L’expérience me fit découvrir, qu’il y avait, parmi les religieuses, et vis-à-vis de moi, deux camps, dont l’un m’était très favorable, l’autre très hostile.

Le couvent avait des nouvelles du monde, par les élèves, d’abord, dont les plus grandes avaient jusqu’à vingt ans, et les murs n’étaient pas assez hauts pour que la célébrité de mon père ne les ait pas franchis. L’auteur de Mademoiselle de Maupin n’était probablement pas en odeur de sainteté ; de plus, ma mère chantait au théâtre ; ma tante dansait ; Julia Grisi était ma cousine ; tout cela m’entourait d’une atmosphère particulière, qui avait, pour les unes, l’attrait du fruit défendu et inspirait aux autres la réprobation et l’horreur. Celles-là m’accablaient de regards courroucés et dénonçaient mes moindres peccadilles ; tandis que les premières me cajolaient et me poursuivaient d’insidieuses et d’indiscrètes questions.

On me demanda une fois, s’il était vrai que mon père avait deux femmes !… Je répondis, sans hésiter (je ne sais où j’avais pris cette réponse péremptoire) : « Qu’il pouvait bien en avoir deux, si cela lui plaisait, puisqu’il était Turc. » Turc !… J’étais donc une païenne, alors ? Cela se voyait bien, à mon absence complète de dévotion…

L’idée d’être Turque ne me blessait en rien ; j’étais même persuadée que j’avais été en Orient et je donnais, au sujet de ce voyage imaginaire, tous les détails que l’on voulait, et qui, par extraordinaire, étaient exacts. La cause de cette bizarrerie est sans doute très explicable, mais elle m’échappe complètement.

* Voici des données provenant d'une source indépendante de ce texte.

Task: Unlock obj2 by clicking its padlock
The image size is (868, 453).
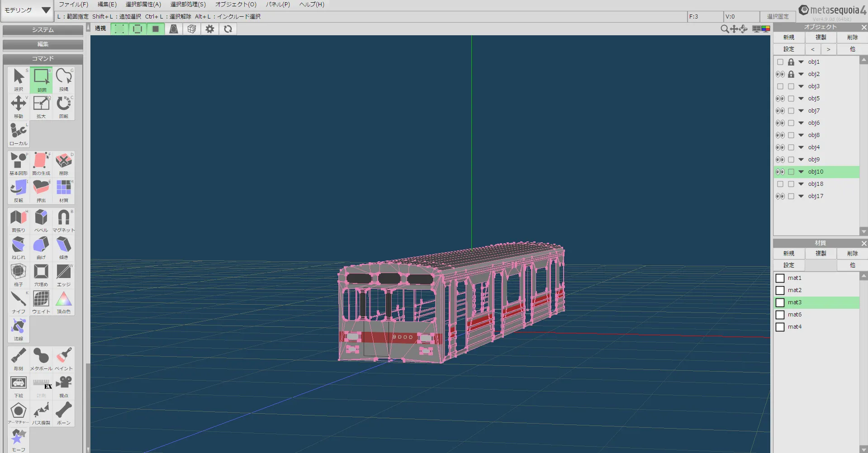Action: (x=791, y=74)
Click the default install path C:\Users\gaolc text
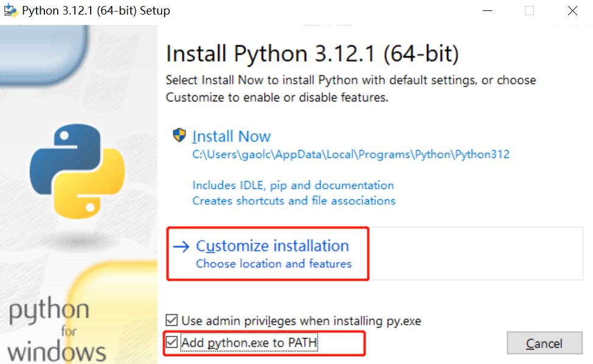Viewport: 593px width, 364px height. pos(350,154)
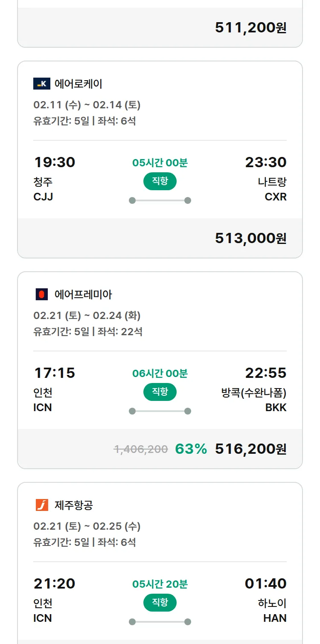Click the crossed-out 1,406,200 original price
This screenshot has height=644, width=320.
141,449
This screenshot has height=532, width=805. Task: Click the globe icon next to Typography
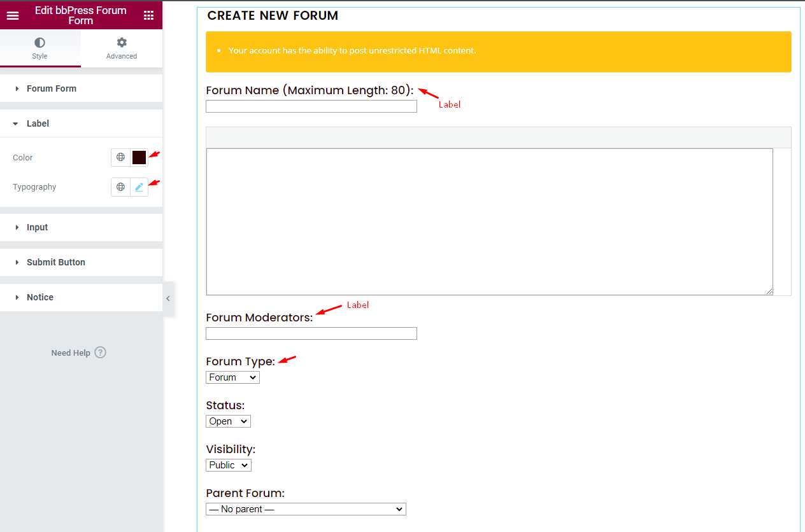tap(120, 186)
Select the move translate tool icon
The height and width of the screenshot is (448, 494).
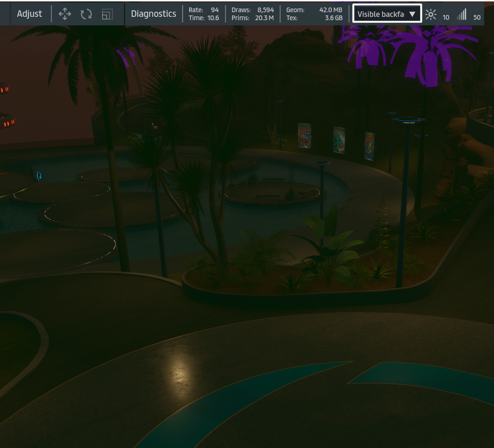65,14
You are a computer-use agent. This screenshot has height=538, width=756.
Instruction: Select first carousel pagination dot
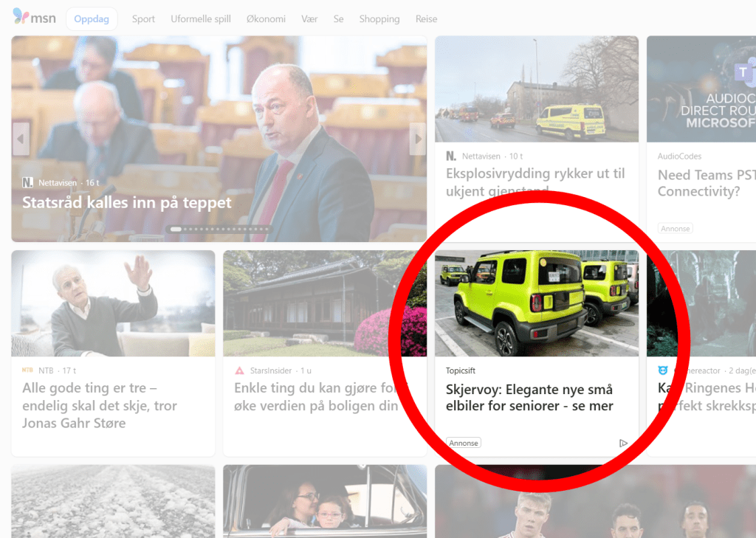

Parmi les religieuses qui me détestaient, il y en avait une, qui me produisait une impression indéfinissable. Quand elle était présente, je l’épiais continuellement sans pouvoir m’en empêcher, et elle s’en apercevait, car bien souvent, son regard irrité se heurtait au mien et c’était un choc dont je ressentais vraiment la secousse.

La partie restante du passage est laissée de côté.